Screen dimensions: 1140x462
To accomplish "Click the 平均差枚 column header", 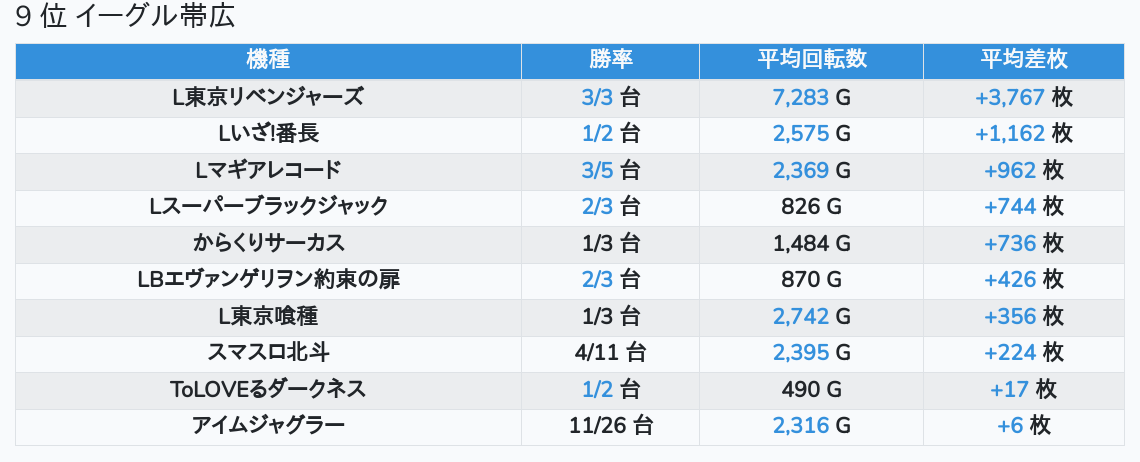I will click(1023, 60).
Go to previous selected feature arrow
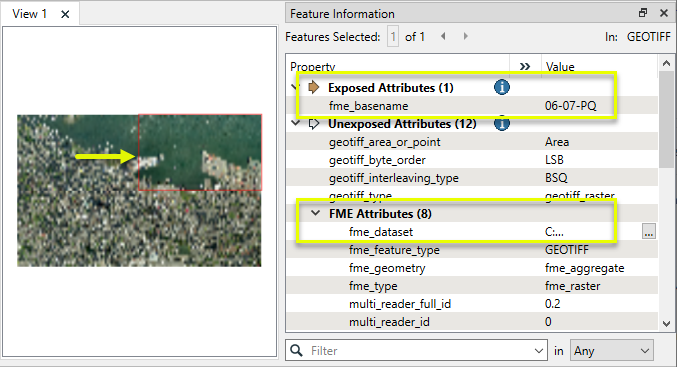Screen dimensions: 677x367 tap(443, 36)
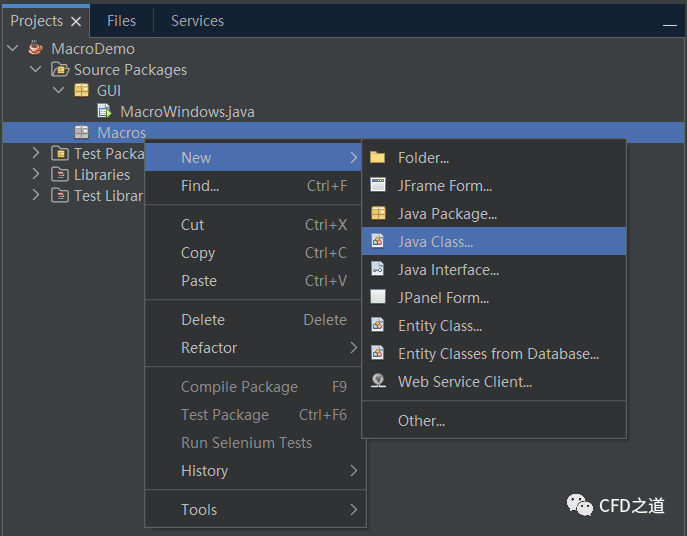Collapse the MacroDemo project node
This screenshot has height=536, width=687.
[x=14, y=49]
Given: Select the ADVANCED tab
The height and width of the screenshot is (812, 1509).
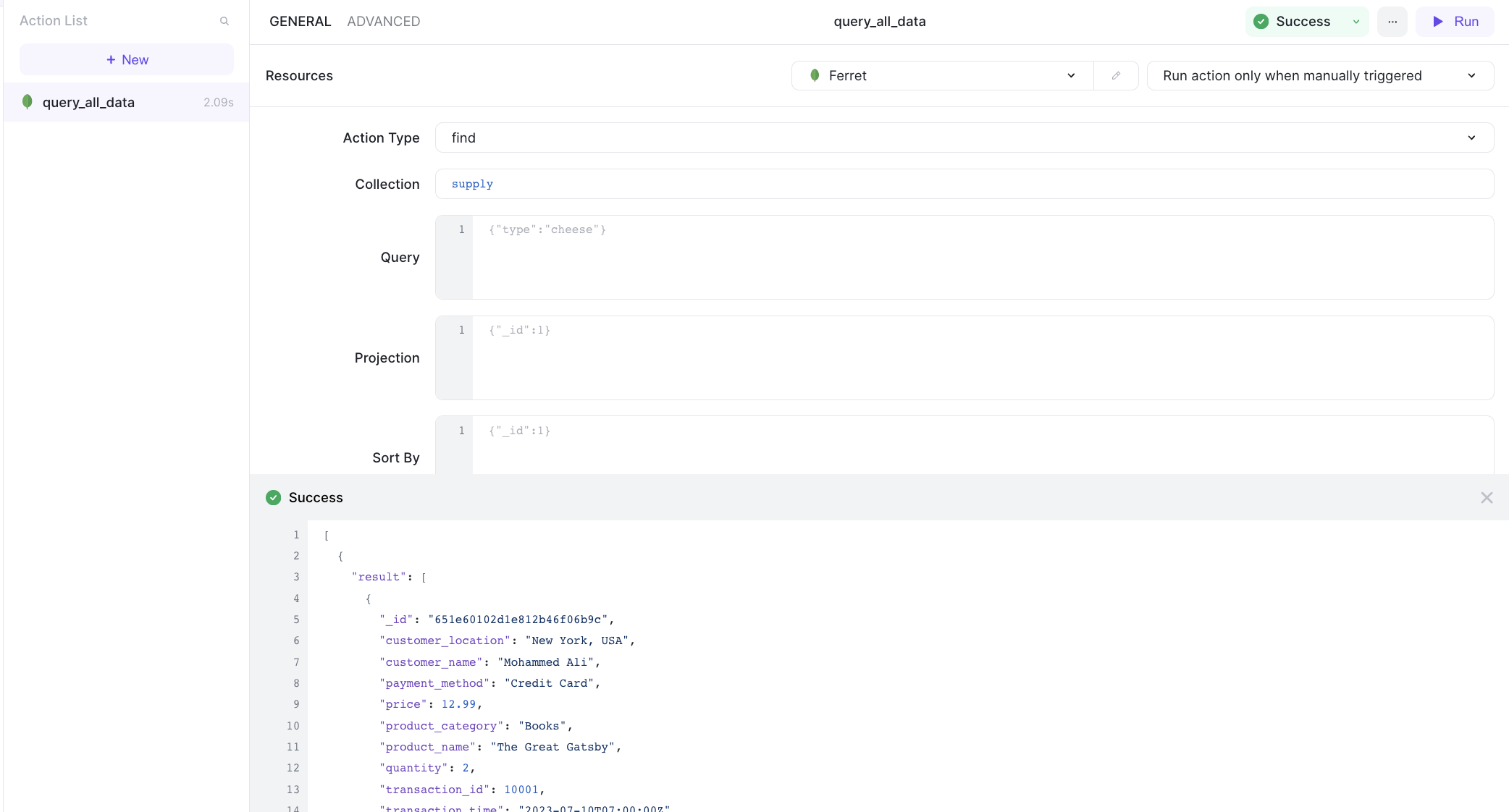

WRITTEN REQUEST
Rewrite the records as a numbered list, starting at the line with "Given: Select the ADVANCED tab" and running through the end of the records. Leave out blank lines and pictures.

RESPONSE
1. Given: Select the ADVANCED tab
2. The height and width of the screenshot is (812, 1509).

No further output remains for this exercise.